As to the second consideration, it is very difficult to argue that any negative jurisprudential or practical consequences have resulted from Sarony and the cases succeeding it. How can it be shown that these precedents do not substantially cohere with previous decisions, except on one point which seems quite subtle as a matter of reasoning?[23] How can it be possibly said that these decisions are not workable?[24] The standard they contain has, on the contrary, been consistently applied case after case for well over a century now. Likewise, to say that the practical effects to the citizenry are deleterious is laughable.[25] Indeed, roughly 10% of employment in the United States is composed of industries greatly reliant on copyright protection.[26]
That, the employment consideration, when positively formulated defeats the second limb – the consequences to the people – of the second consideration. The precedents have stood without being substantially questioned now for many decades, and the oldest of them since 1884, and have allowed large industries to develop around them.
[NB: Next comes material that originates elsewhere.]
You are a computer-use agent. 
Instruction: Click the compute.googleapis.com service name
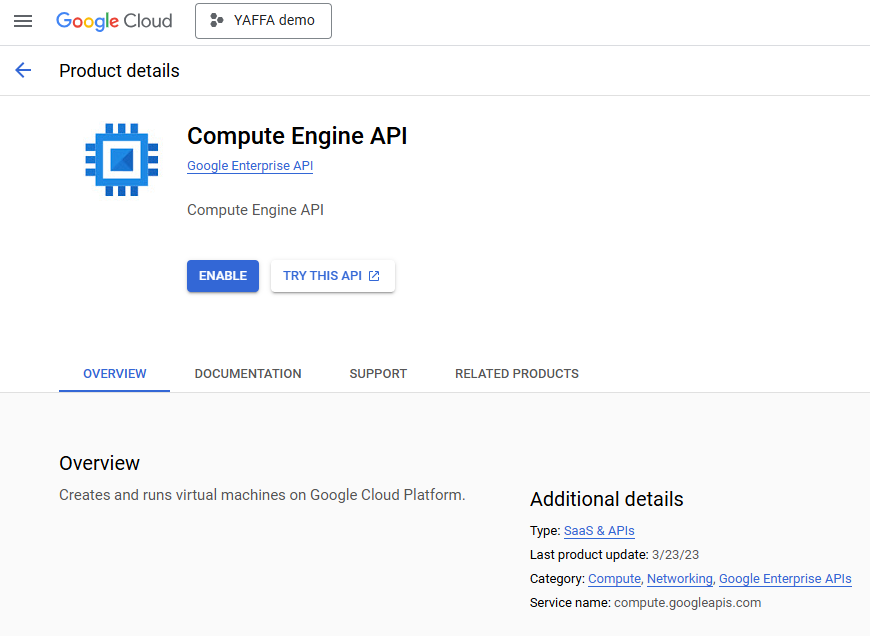tap(687, 603)
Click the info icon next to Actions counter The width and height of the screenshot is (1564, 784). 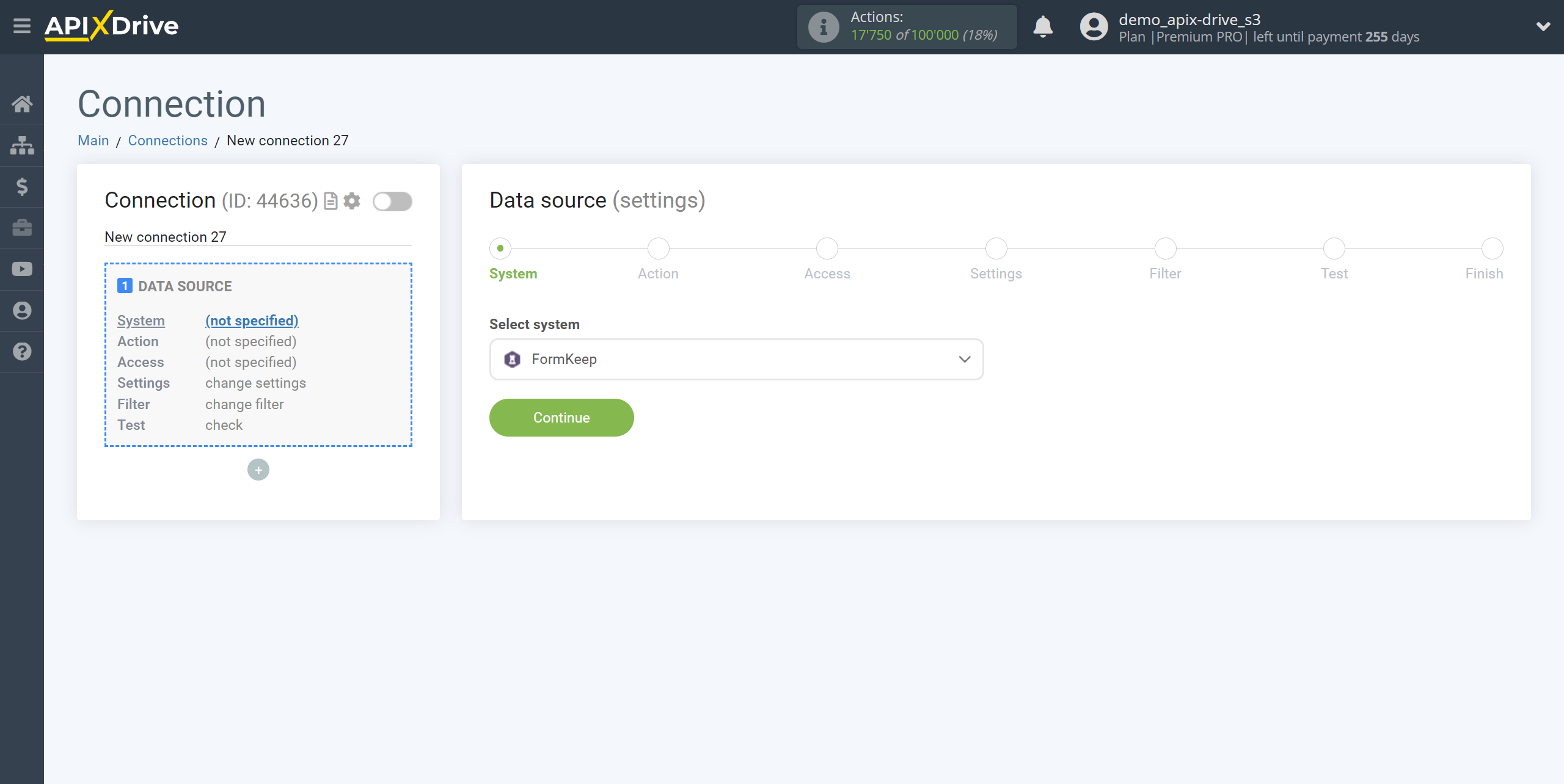pyautogui.click(x=823, y=27)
These industries, and the people employed in them and in connection to them have reasonably relied on these precedents for their prosperity and livelihood.[27]
On ordinary, well accepted stare decisis grounds alone can we justify the retention of the current jurisprudence. That itself should not be remarkable. It should, however, preclude arguments for theories which would intentionally interpret the Constitution, here as regards the Copyright Clause, against the received sense and thus allow for the continued and unmitigated expansion of protectable subject matter against constitutional sense.[28]
- Quasi-legislative judicial interpretation
It has been suggested by those such as Reese that since a strict reading of “Writings” would preclude much subject matter, such as sound recordings, from copyright protection, that the word be intentionally interpreted expansively without regard to the precise meaning of the word itself as intended by the Framers.[29] This is suggested on policy grounds, presumably the great economic benefit resulting from expansive interpretation, beside legal grounds, which is to say on the grounds of which theory of constitutional interpretation one prefers.[30] Further, in general, does such expansive interpretation indeed come from “the kind of humility that comes from being part of the world”?[31]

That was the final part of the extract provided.